Lembram-se da parte de O Leque de Lady Windermere, de Oscar Wilde, quando Lord Windermere desconfia que a sua lady, cumulativamente proprietária do leque recém-descoberto em casa de Lord Darlington, está sozinha em casa deste homem solteiro? E que, depois de ameaça de pancadaria entre marido e dono da casa, Mrs Erlynne se mostra ao grupo de cavalheiros (para salvar Lady Windermere), arruinando a reputação ao revelar-se em casa de um homem com o qual, claro, só pode ter uma ligação pecaminosa? Ou, desta vez em Um Marido Ideal, do mesmo Wilde, da suspeita de adultério que varre Sir Robert Chiltern ao ler uma carta da sua mulher dizendo ao amigo de ambos, Lord Goring, da necessidade de se encontrarem?

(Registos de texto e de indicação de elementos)

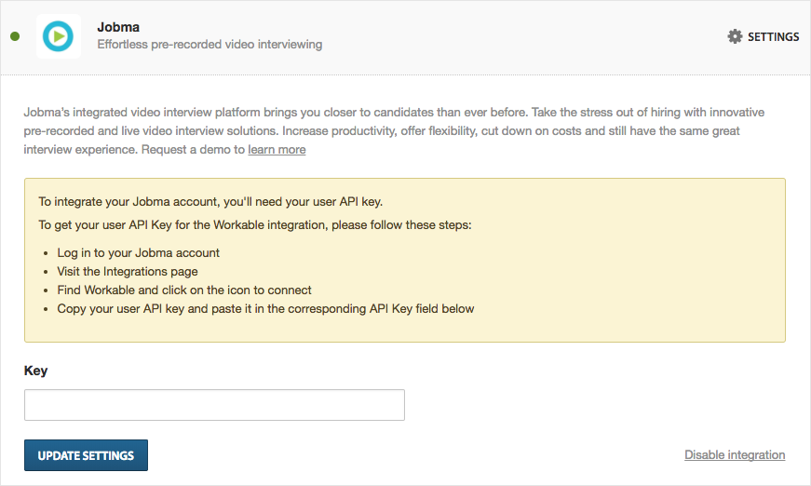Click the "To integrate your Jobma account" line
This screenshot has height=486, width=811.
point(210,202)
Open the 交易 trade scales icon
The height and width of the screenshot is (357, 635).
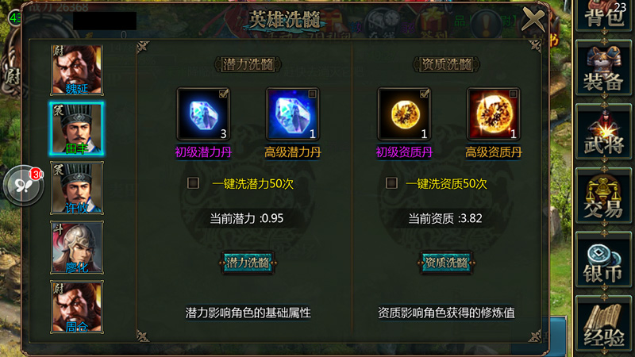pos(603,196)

### [INSTRUÇÃO 1]
Reescreva em forma de lista o parágrafo do excerto citado que começa por "Lembram-se da parte de O Leque de Lady Windermere", mantendo os factos principais.
### [INSTRUÇÃO 2]
Continue o excerto sobre as peças de Oscar Wilde a partir da última frase.

### [RESPOSTA ESPERADA 1]
- Em O Leque de Lady Windermere, de Oscar Wilde, Lord Windermere desconfia que a mulher, dona do leque acabado de encontrar em casa de Lord Darlington, está sozinha em casa deste homem solteiro.
- Depois de uma ameaça de pancadaria entre o marido e o dono da casa, Mrs Erlynne aparece diante do grupo de cavalheiros para salvar Lady Windermere e arruína a própria reputação por se mostrar em casa de um homem.
- Em Um Marido Ideal, também de Wilde, Sir Robert Chiltern suspeita de adultério ao ler uma carta em que a mulher diz a Lord Goring, amigo de ambos, que precisam de se encontrar.

### [RESPOSTA ESPERADA 2]
Mais de cem anos depois da primeira encenação, seria um insulto a Wilde escrever que as suas peças têm uma moral. Porque, lá está, Wilde escreveu para ridicularizar a mania de se fazerem julgamentos morais sobre outros, partindo dos pecadilhos de dimensão variável que todos temos na vida. O Leque de Lady Windermere é uma ‘play about a good woman’ (diz na minha edição) e a boa mulher é a colorida Mrs Erlynne, que apesar da vida sentimental diversificada se sacrifica por Lady Windermere. E em Um Marido Ideal temos um político honrado e promissor, mesmo tendo começado a sua carreira vendendo segredos de Estado a um especulador financeiro (já existiam e tinham má fama, sim). De caminho, Wilde lá mostrava quão injusto era regar com tanta desconfiança as circunstâncias em que uma mulher se encontra com um homem.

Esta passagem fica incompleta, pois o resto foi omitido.